Reading Round-Up ~ February

Reading Round-up @ Mt. Hope Chronicles

I’ve spent the past two months sick, which means life has been chaos and unproductive around here for the whole of 2015 (because nothing gets done if I’m not standing over someone enforcing it, argh!!). Reading, however, is what does happen. And it’s times like these that I am more grateful than ever that my boys love to read.

Luke and Leif have tackled the book stack with characteristic enthusiasm.

A few of the books they have enjoyed in the past month:

Science

:: What's Smaller Than a Pygmy Shrew? (Wells of Knowledge Science Series) is a simple picture book that does a great job of introducing molecules and atoms. I now know what a quark is. Well, I know more about quarks now than I did before reading this book (which was nothing).

United States

:: Government (Chester the Crab's Comix with Content). I was delighted to discover this educational comic series, and the boys have been devouring each one I purchase for them. Nothing like a comic book to make economics, government, civil rights, and the reconstruction of the South accessible to elementary-aged boys.

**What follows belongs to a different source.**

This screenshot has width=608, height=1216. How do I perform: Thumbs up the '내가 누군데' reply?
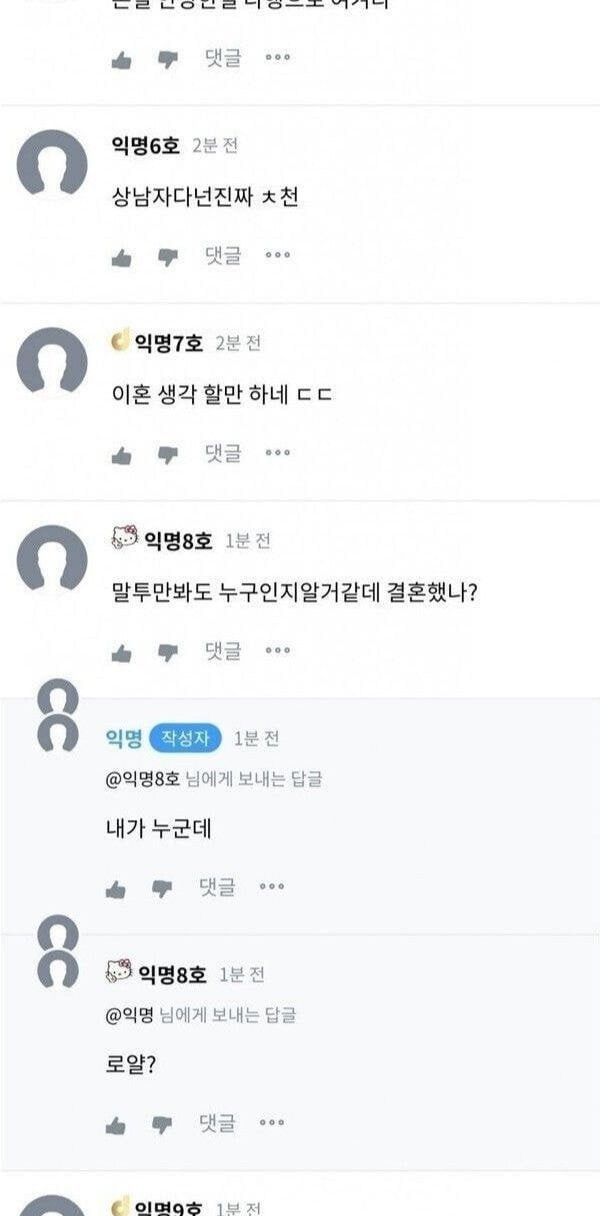(x=116, y=889)
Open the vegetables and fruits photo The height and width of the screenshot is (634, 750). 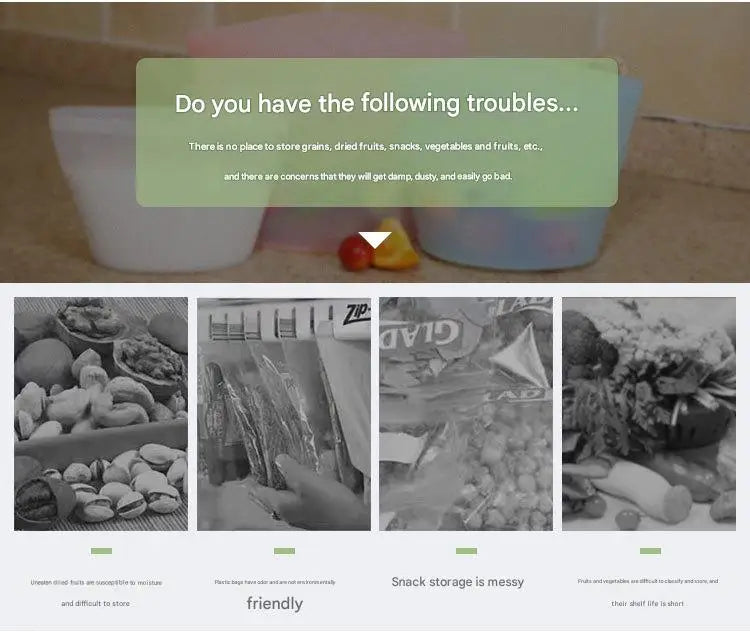pyautogui.click(x=649, y=413)
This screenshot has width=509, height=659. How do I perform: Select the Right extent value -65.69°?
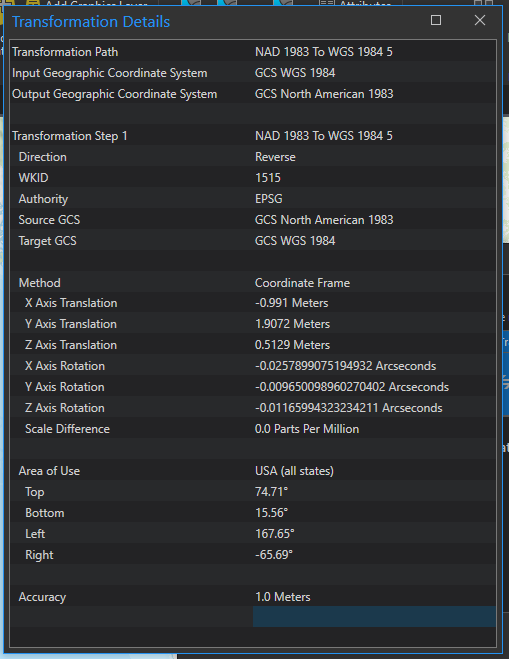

:: The Skippack School by Marguerite de Angeli, published in 1939, is a sweet, easy chapter book set in a Mennonite community in Colonial America

:: Eli Whitney, Master Craftsman by Miriam Gilbert, published in 1956, is another sweet and simple chapter book.

:: The Story of Eli Whitney by Jean Lee Latham. This is a slightly longer biography of Eli Whitney, written in 1953.

:: Robert Fulton Boy Craftsman by Marguerite Henry, published in 1945, is a simple chapter book about another key player in the Industrial Revolution.

Russia

:: Favorite Fairy Tales Told in Russia retold by Virginia Haviland. We own many books in this series, and Luke in particular loves them.

:: Classic Tales and Fables for Children by Leo Tolstoy

:: The Language of Birds by Rafe Martin. A picture book Russian folktale.

:: Hidden Tales from Eastern Europe by Antonia Barber. Another picture book with several tales from Eastern Europe.

England and France

:: Perrault's Fairy Tales. Fairy tales written by the French author Charles Perrault in the late 1600s.

:: Charles Dickens: The Man Who Had Great Expectations by Diane Stanley. I love Diane Stanley’s meaty picture book biographies.

:: Charles Dickens and Friends: Five Lively Retellings by Marcia Williams is written in comic-strip form.

:: Oliver Twist (Eyewitness Classics) by Charles Dickens. We own several of the DK Classics. These illustrated retellings include many factual details and historical content that correspond to the story.

:: We are still reading aloud A Tale of Two Cities, and will be working on that for some time. It fits in beautifully with our current history studies (England and France around the time of the French Revolution). I read slowly, and we stop often to discuss or clarify.

:: We also watched Les Misérables (the movie) together one afternoon. (I fast-forwarded during a couple scenes.) I spend so much time feeling unsure of myself and a great deal of time feeling guilt for the things I know I do poorly, but occasionally I have a moment in which I think I must be doing something right. That afternoon was one of those moments. My boys love Les Miserables, and they love the music, which they sing at the top of their lungs. At one point Luke said, “This is my idea of fun.” See, I’m doing something right.

Short Fiction Chapter Books

:: The Family Under the Bridge by Natalie Savage Carlson. This darling book, published in 1958, is set in Paris, France.

:: All Alone by Claire Huchet Bishop. A ten-year-old boy on the French Alps faces a challenge.

:: The Last Little Cat by Meindert DeJong. This is a short chapter book written by the author of The House of Sixty Fathers and The Wheel on the School.

:: A Tree for Peter by Kate Seredy. We have read Kate Seredy’s The Good Master, The Singing Tree, and The White Stag, so I was excited to see that A Tree for Peter had been republished. Philomena and The Chestry Oak are next on the to-read list.

Challenging Fiction [Fantasy]

:: Here, There Be Dragons (The Chronicles of the Imaginarium Geographica). Luke re-read all seven books in this series.